### [Stored data entries]
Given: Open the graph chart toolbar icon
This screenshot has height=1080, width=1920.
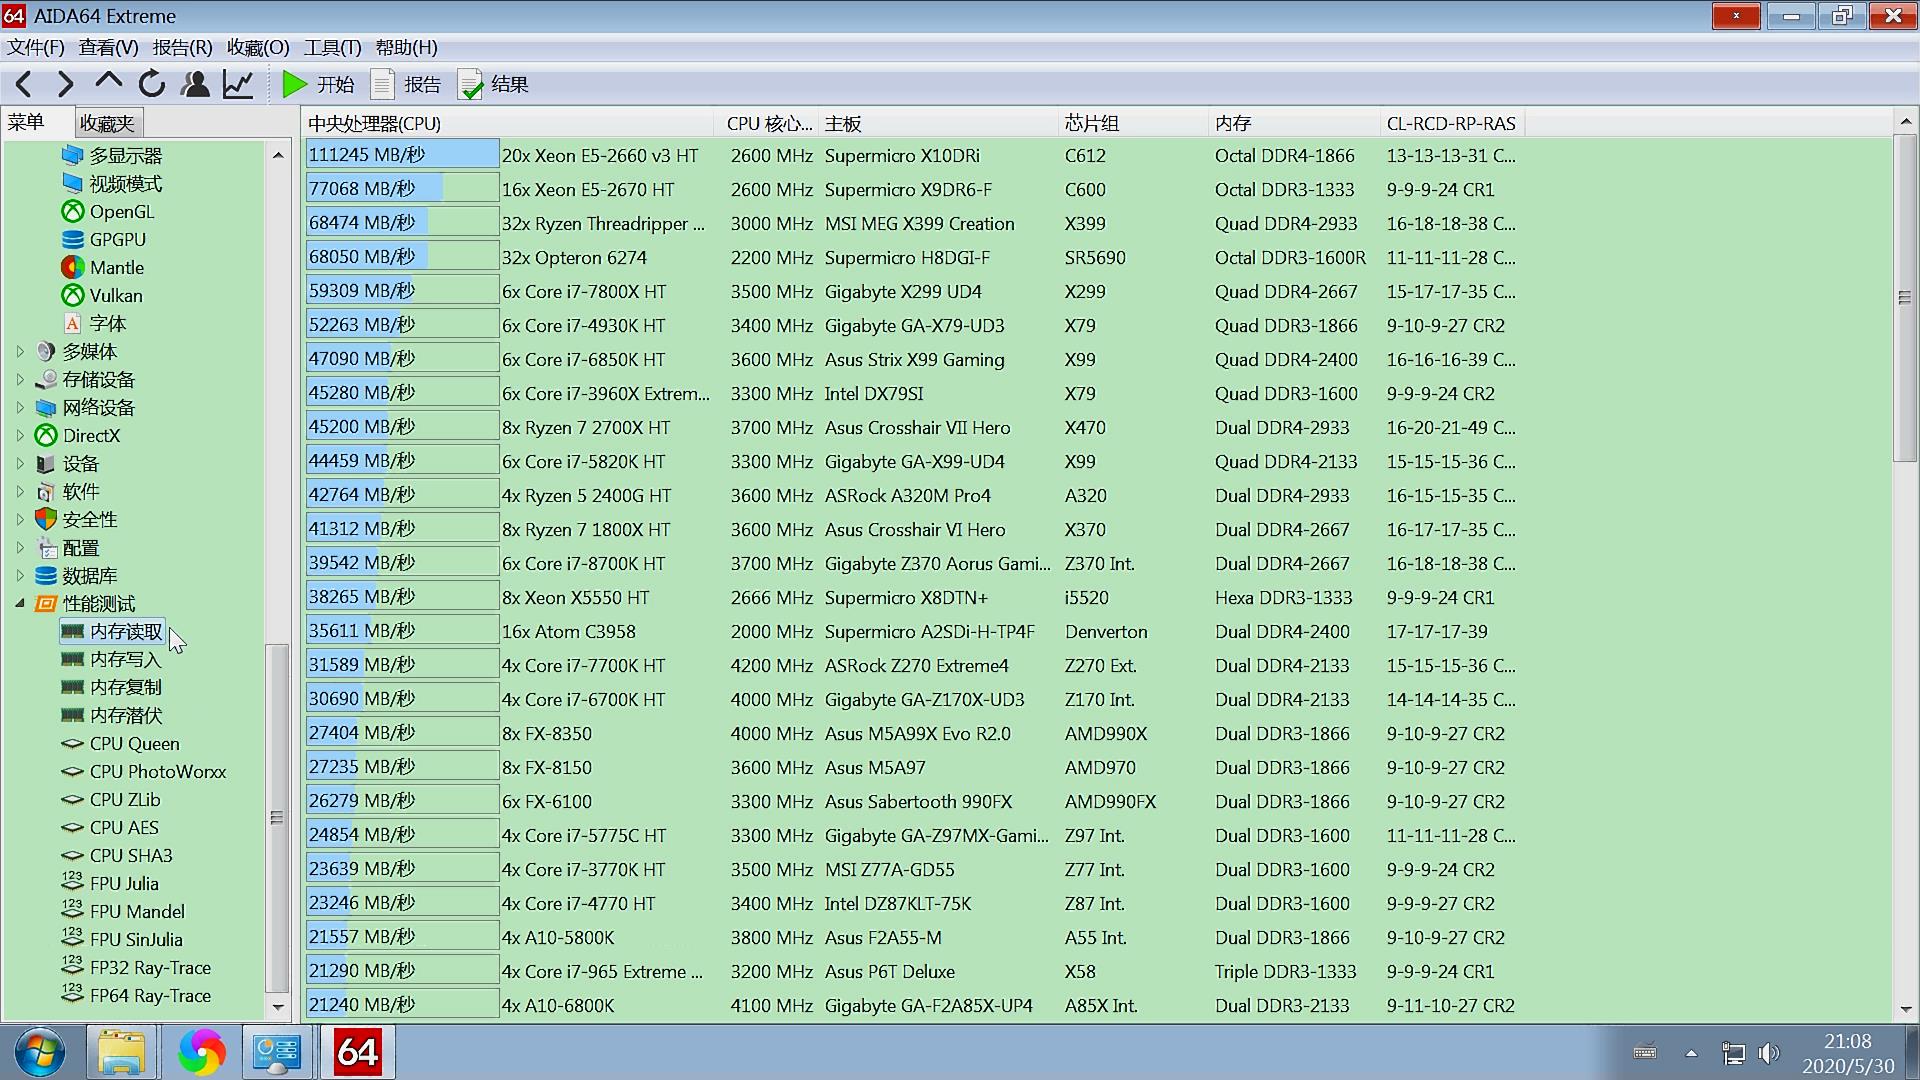Looking at the screenshot, I should pyautogui.click(x=238, y=85).
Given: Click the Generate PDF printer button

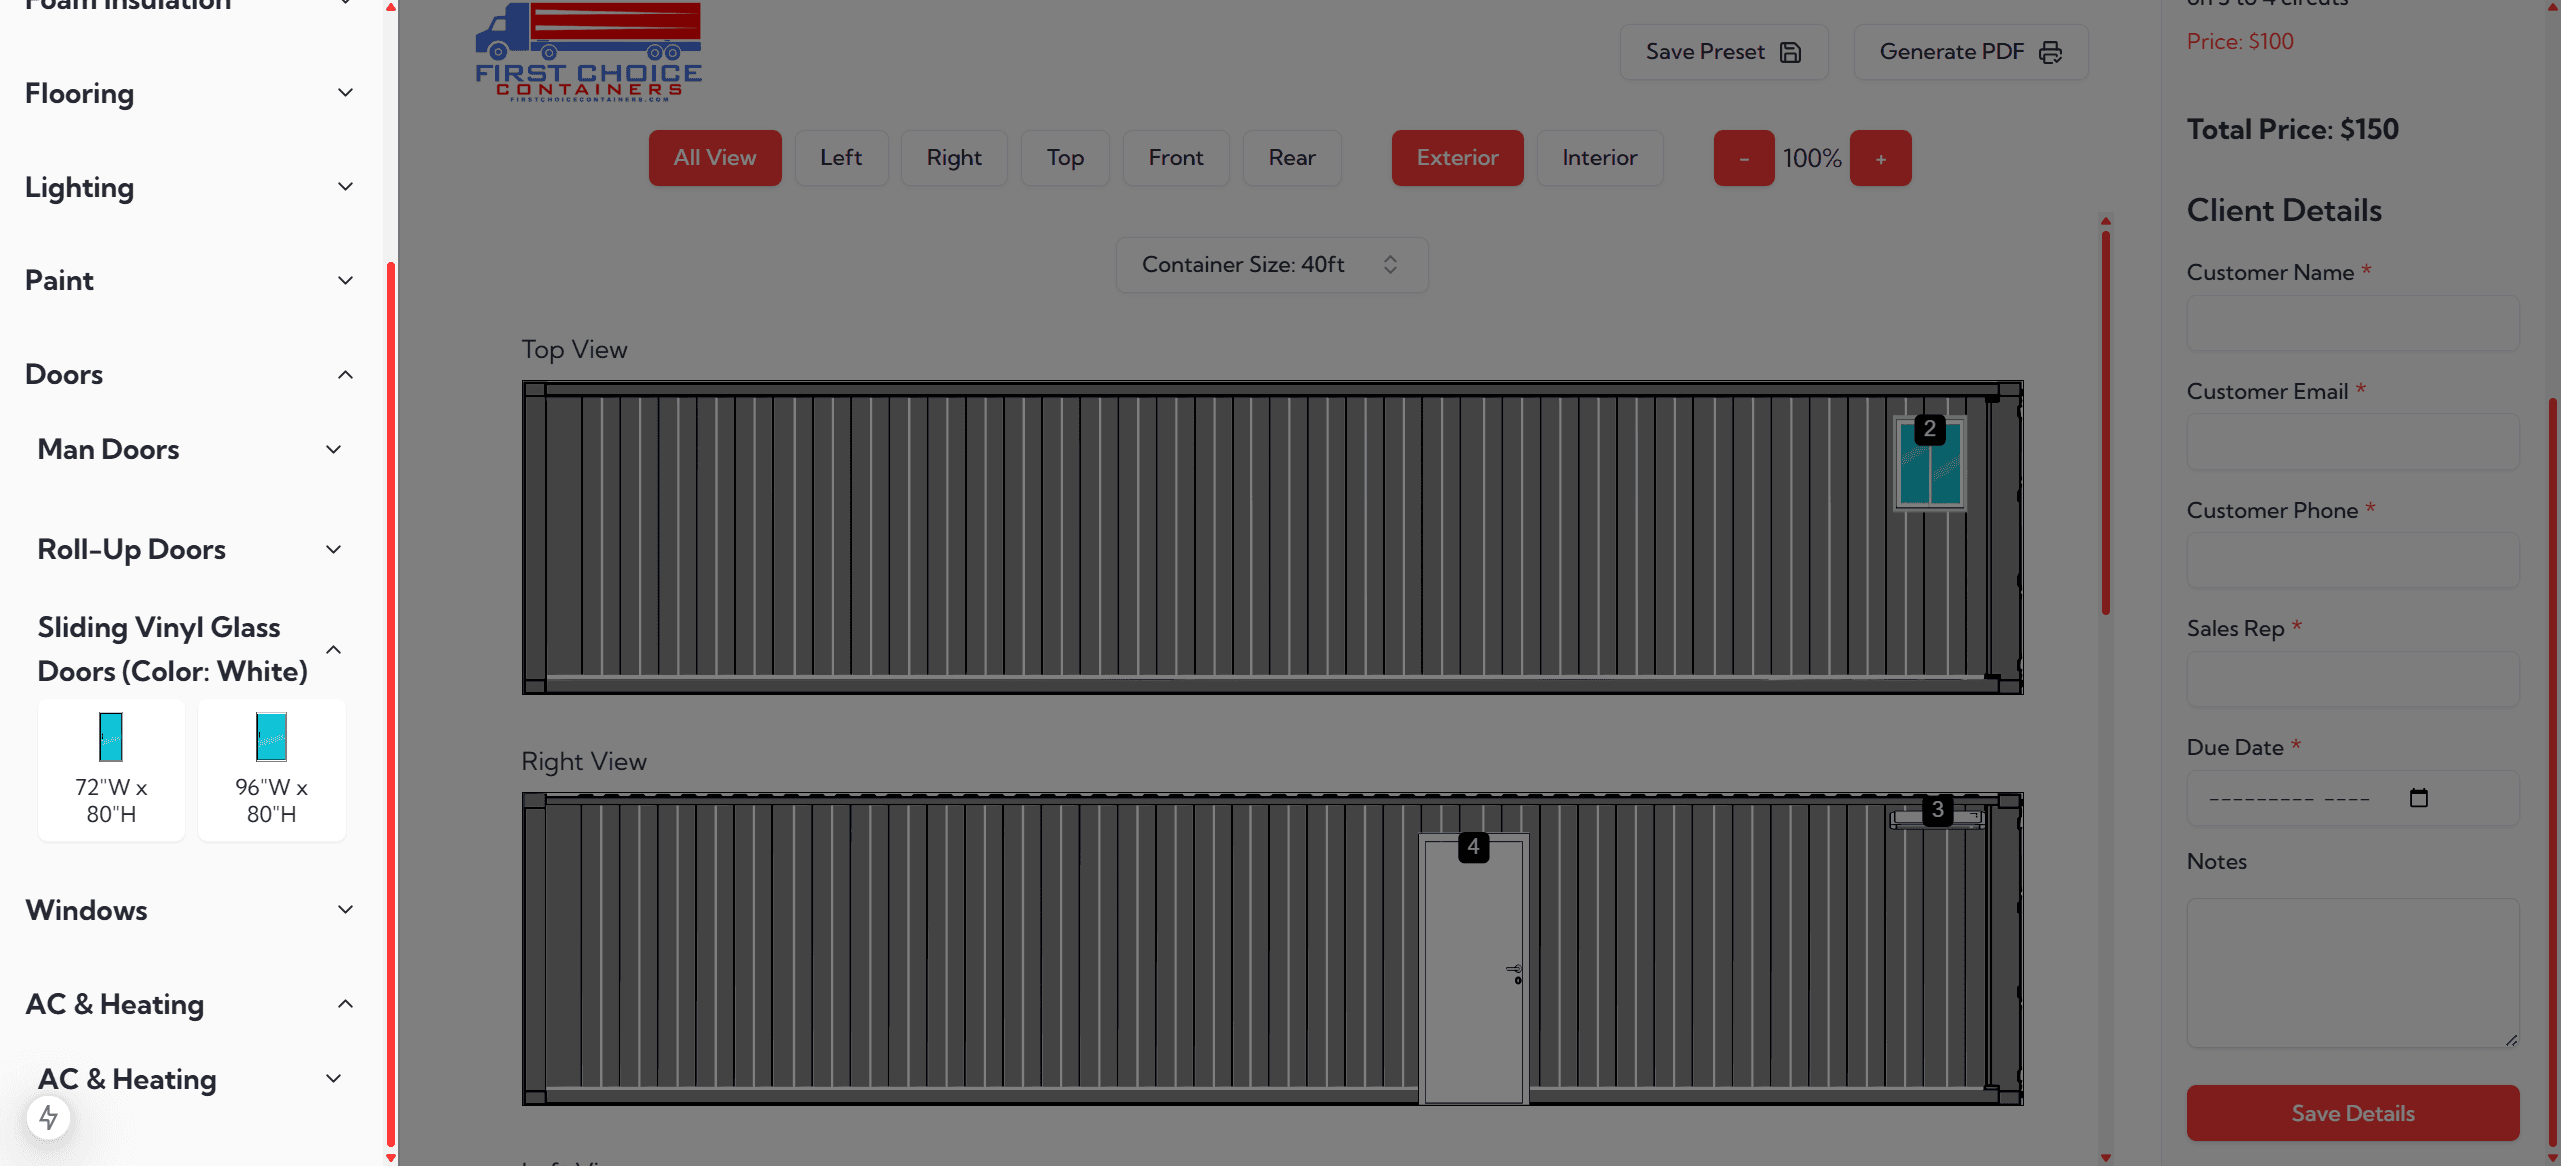Looking at the screenshot, I should (1970, 52).
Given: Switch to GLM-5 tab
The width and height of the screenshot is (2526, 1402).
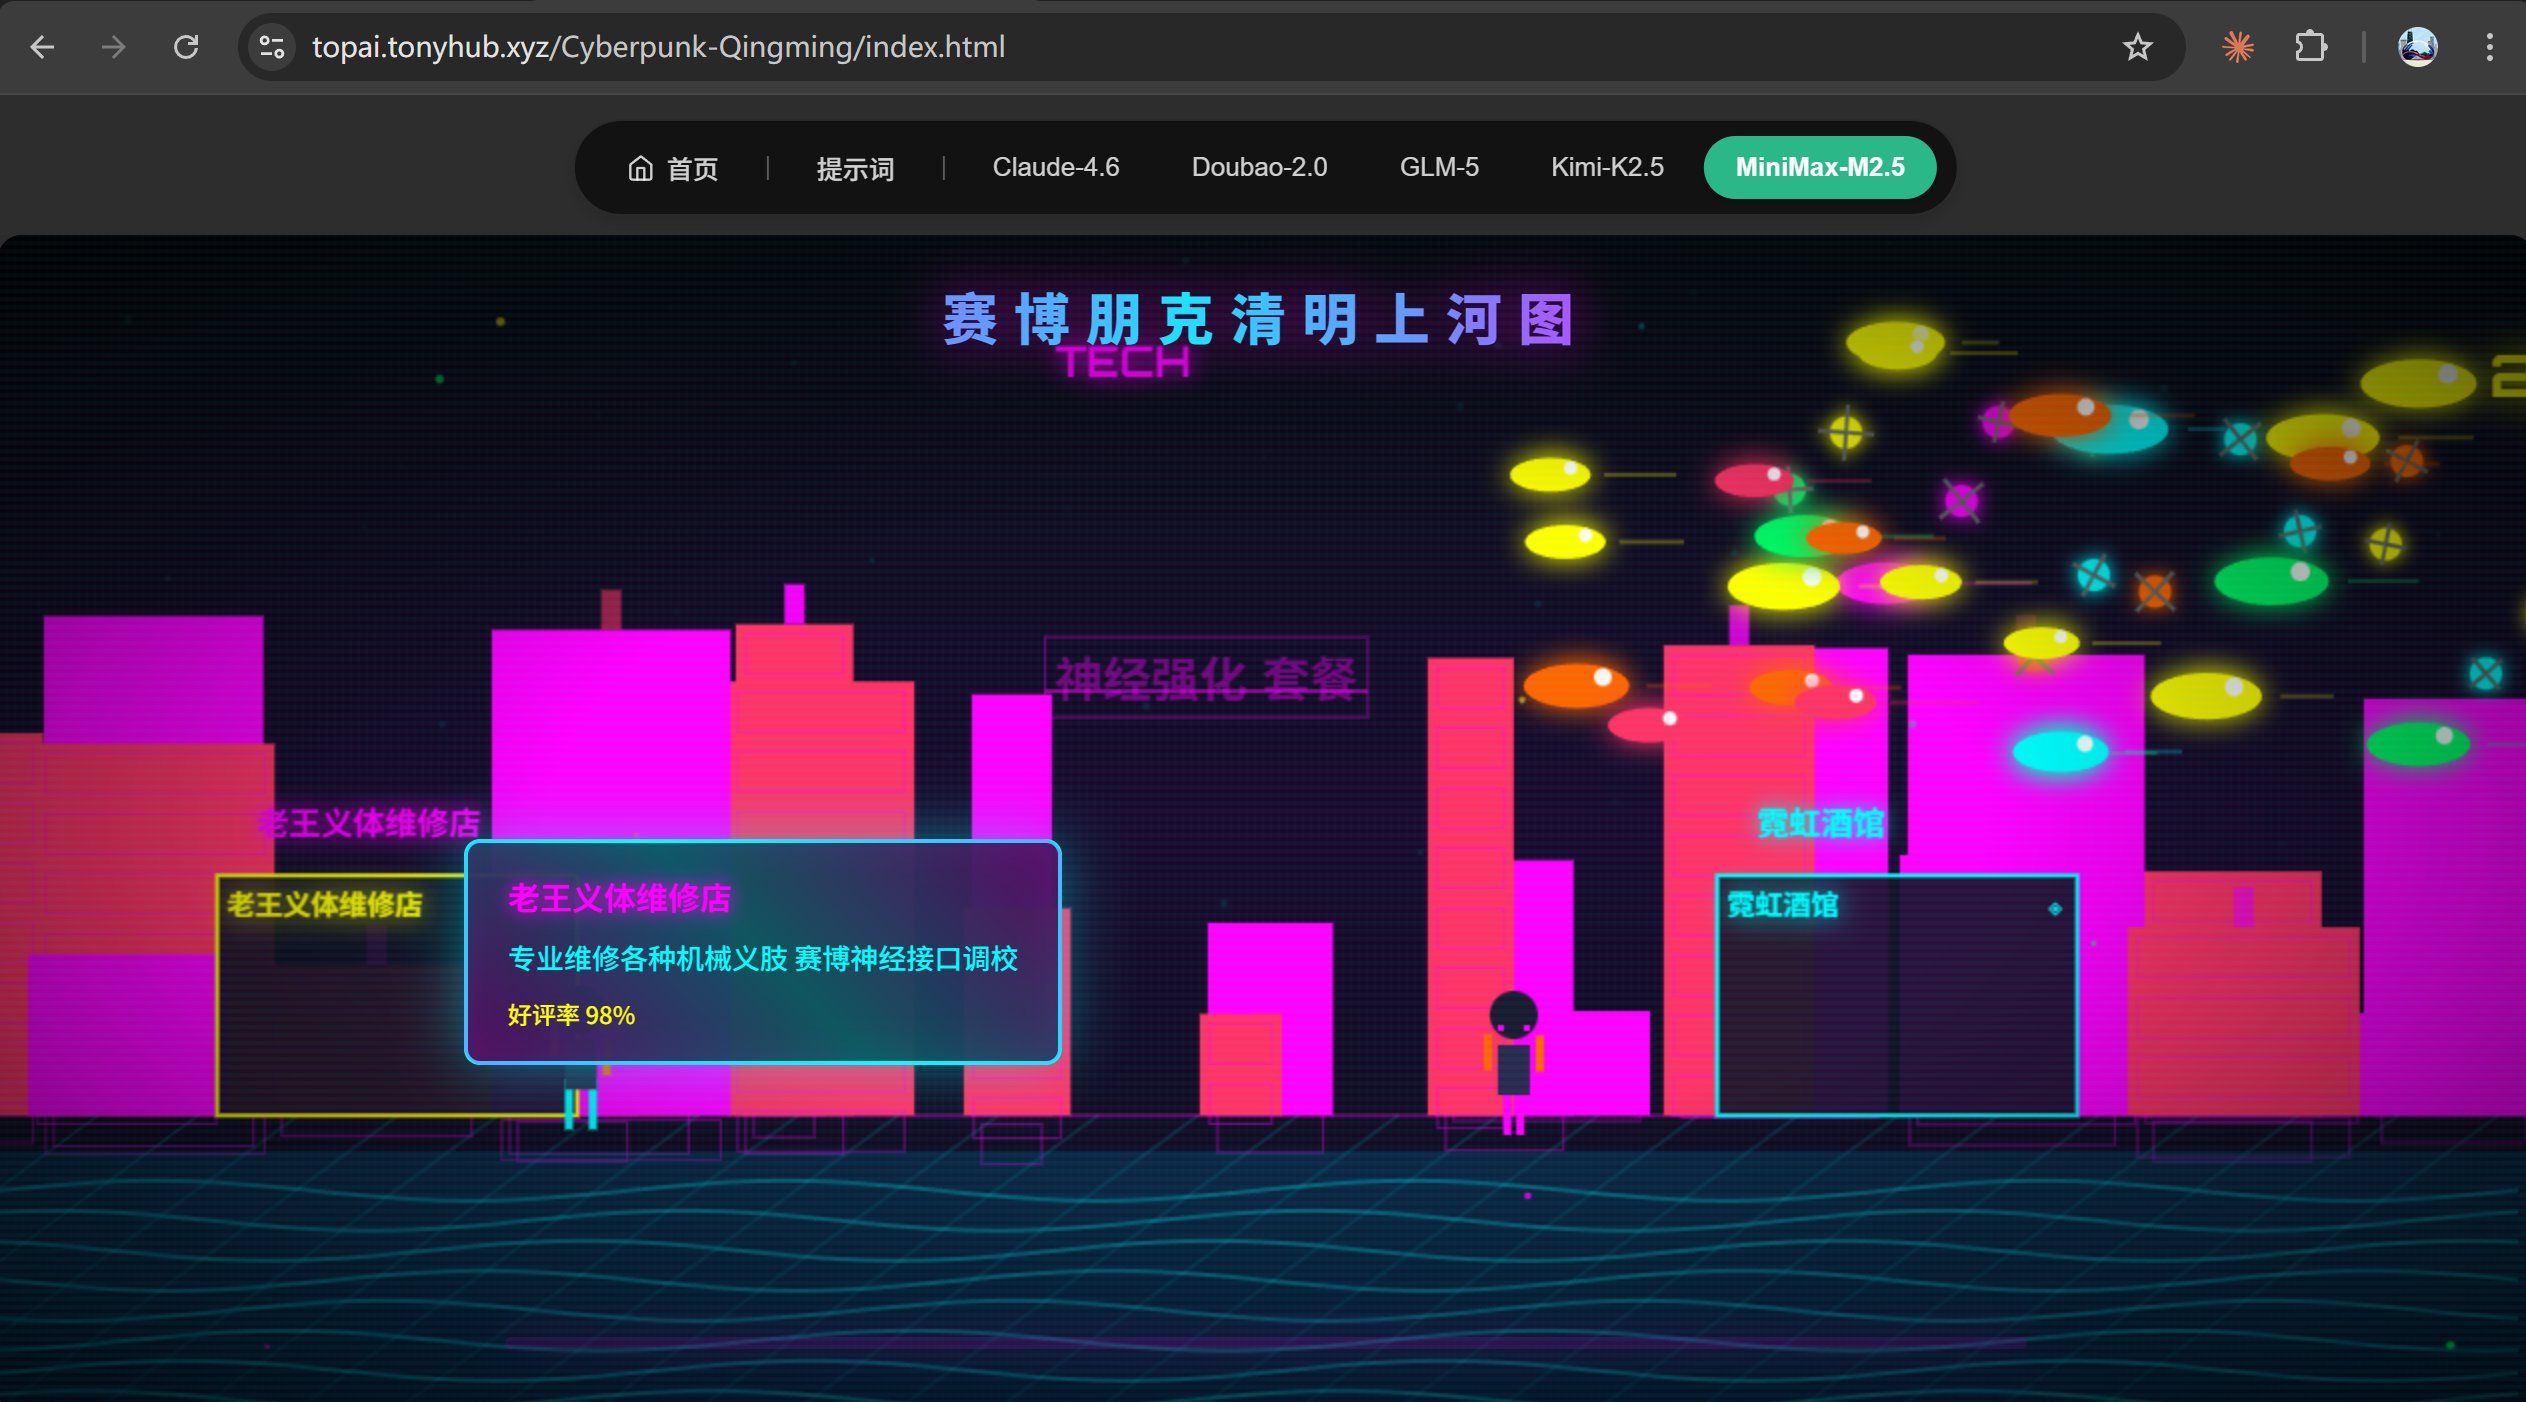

### [YOUR TASK]
Go through the entries above and output them exactly, without pictures.

### [RESPONSE TO THE EXERCISE]
Given: Open the graph chart toolbar icon
This screenshot has height=1080, width=1920.
Looking at the screenshot, I should pyautogui.click(x=238, y=85).
Given: Click the Generate PDF printer button

Looking at the screenshot, I should (1970, 52).
Given: Switch to GLM-5 tab
The width and height of the screenshot is (2526, 1402).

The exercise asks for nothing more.